Now it is also going to soon include a couple more products, which the two of them have together been integrated now, and I'm talking about docs and spreadsheets. These are apps that allow users to create, store, share and publish both documents as well as spreadsheets online. We have been using these in-house internally for a while ourselves, and we have been really using them a lot.

Page: 

we partnered with Intuit to make AdWords Starter Edition Maps and Base easily available to Intuit's millions of QuickBooks users. We wanted to make it easier for them to advertise and find customers online, as well as make their information and products and services available on the Internet. We also launched coupons on Google Maps…

We launched Google Checkout and our goal is really to improve the purchasing experience for users and deliver higher conversion rates for advertisers….You can now search in Froogle for Checkout-enabled merchants, and this is a feature I find really useful when I buy things online.
What is the common denominator among the “blizzard” of products and services itemized by Page and Brin? All the Google initiatives reported on in its Q3 Wall Street conference are online products and services aimed at consolidating and extending Google’s dominance on the Web. 

Schmidt often quips, “don’t bet against the Internet.”

What about Schmidt’s bets OFF the Internet, however?

 

The Google executive team was mum on its oft publicly touted mission to revolutionize ALL the world’s advertising, notably the $116 offline print, radio and television markets, as I put forth in “Google failing to snag $116 billion print, radio, television ad markets”:

Google scored a search advertising grand slam in Q3, but struck out in its $116 billion offline diversification strategy targeting print, radio and television advertising.

In “Is Google hiding the radio star? Google silent on dMarc Broadcasting in Q3” yesterday, I noted that Google CEO Eric Schmidt is not touting Google efforts to diversify into radio, despite its oft-hyped dMarc play in the $20 billion radio advertising market.

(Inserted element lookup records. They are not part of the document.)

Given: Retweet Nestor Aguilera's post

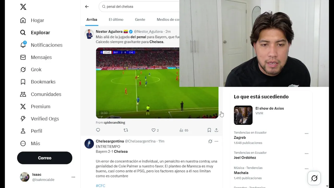Looking at the screenshot, I should (x=126, y=130).

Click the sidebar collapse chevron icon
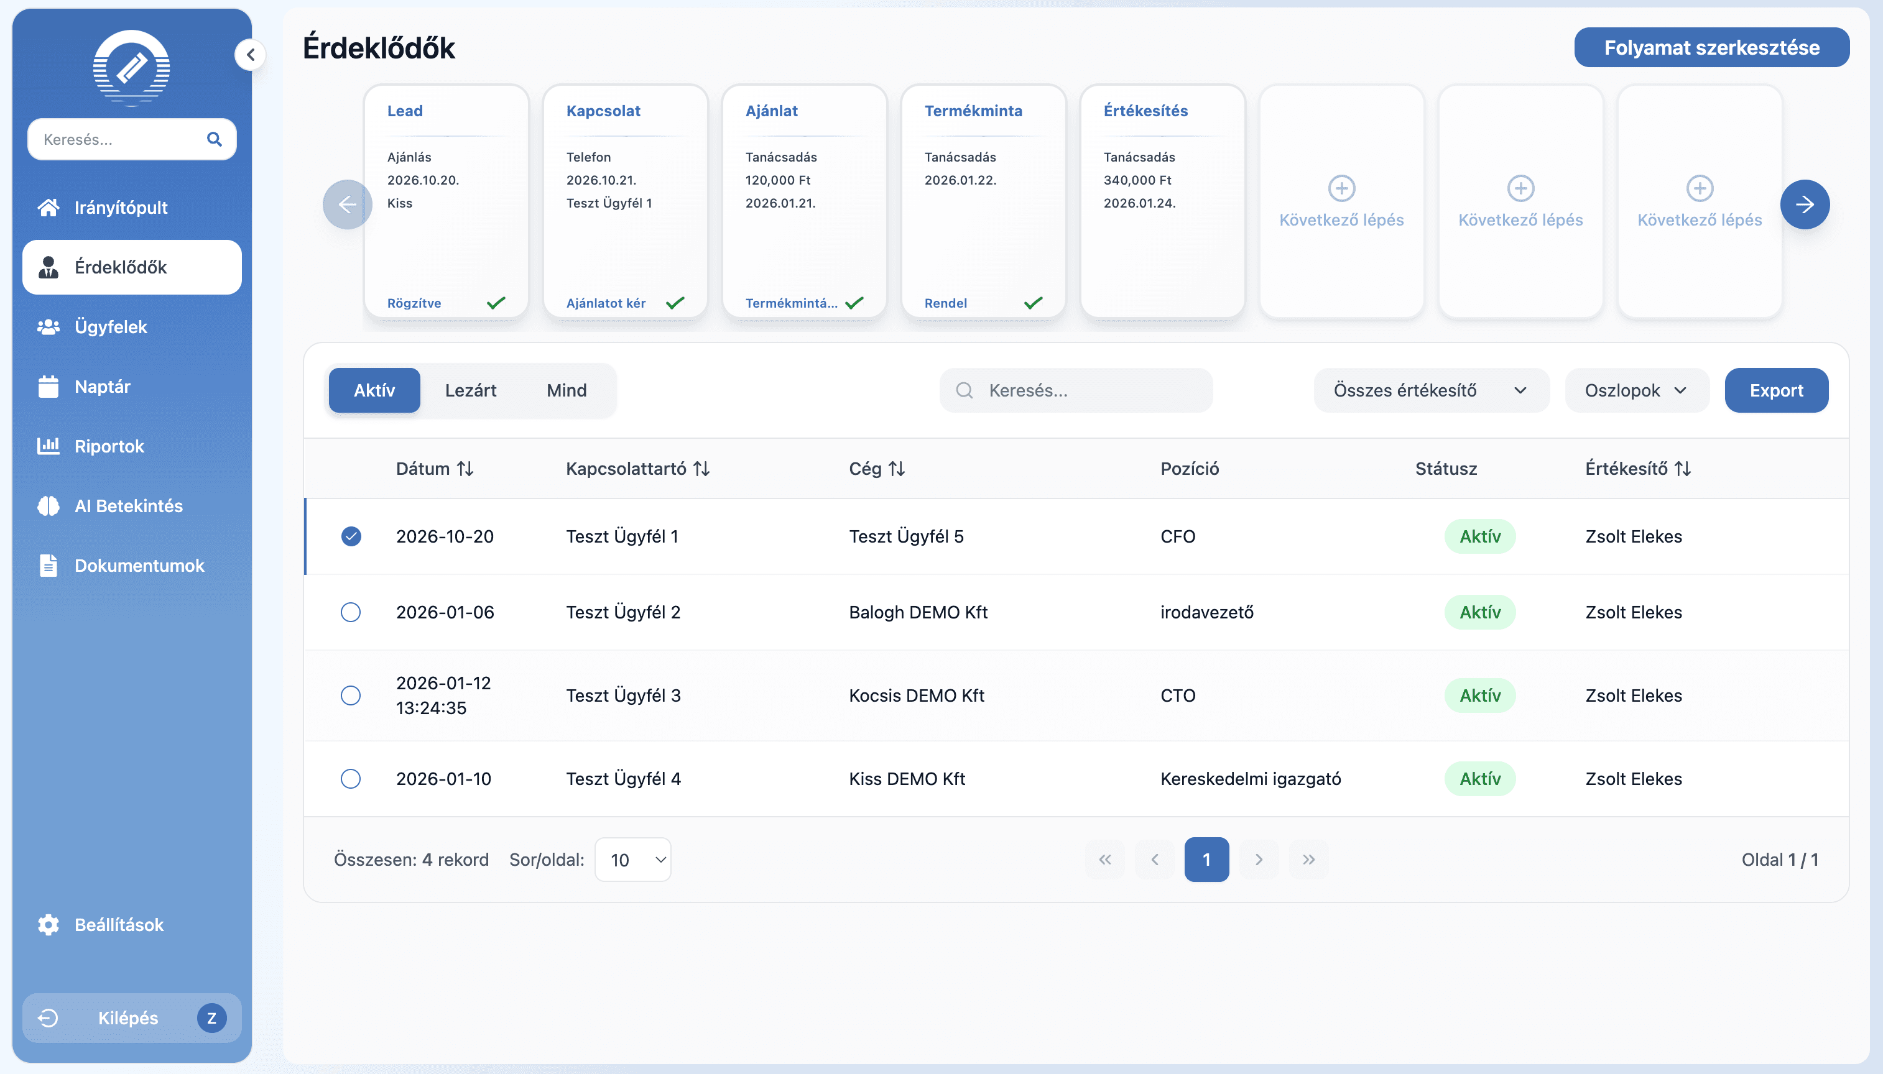tap(251, 55)
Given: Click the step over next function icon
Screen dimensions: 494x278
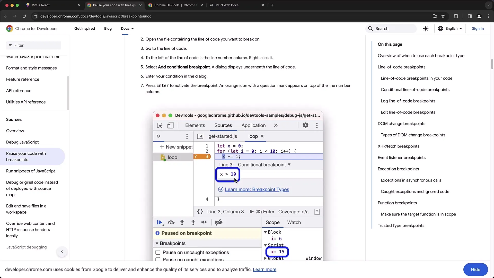Looking at the screenshot, I should point(171,222).
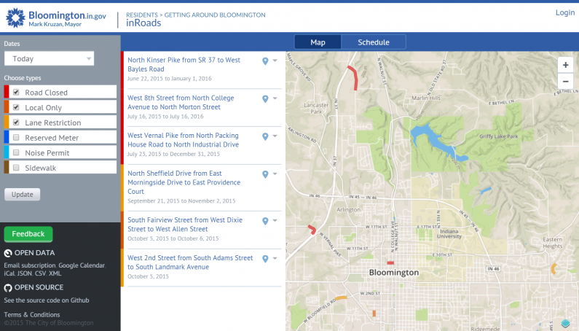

Google management royalty, in fact, did not discuss a single non-Internet advertising initiative during its conference call Thursday, while regaling in its Q3 earnings extravaganza and projecting more, much more, of the same for Q4 and beyond.

I concluded, with a nod to the World Series:

Not only are the dMarc radio advertising initiatives relegated to Schmidt’s bench, his print advertising forays are on the injured reserved list and television advertising is barely being scouted.

Google's diversification performance to date does not suggest it will be a serious contender in the $116 billion offline advertising world series anytime soon!

How can the $148 billion (and growing, daily) market cap Google be failing, at anything?

Schmidt may not be “betting against the Internet,” but he doesn’t mind betting against people. 

In "Can Google CEO Eric Schmidt make it in NYC?” I put forth Schmidt’s publicly proclaimed disdain for sales PEOPLE. Schmidt extolls the virtues of its self-serve ad system over flesh and blood sales execs:

As people see targeted advertising as a way of selling they shift sales dollars, not marketing dollars, into advertising. Literally, they would put advertising dollars into Google rather than hiring a sales person…

Eventually we would hope that a targeted ad would be better than a targeted sales person; The ad can serve 24 hours a day, the ad can serve anywhere, and the ad is cheaper. The ad doesn’t require a lot of management overhead and is much more cost effective to deploy.

There are a lot of products where traditional sales forces can be diminished.

I mused “How will Schmidt’s vision be received in perhaps the ‘capital of the world’ for ad sales people”?

Google’s vision for decimating decades old ways of doing business via personal relationships has indeed met its match in the “real world”: people.

Google can be king of its technology playground online with multi-billion dollar worldwide scalable gadgets, but it can not rule in the one-off offline world by aiming to supplant people, and people’s jobs, in favor of Google algorithms, platforms and slogans.

Schmidt may have to earn his slice of the $116 billion offline advertising pie the old fashioned way, one handshake at a time.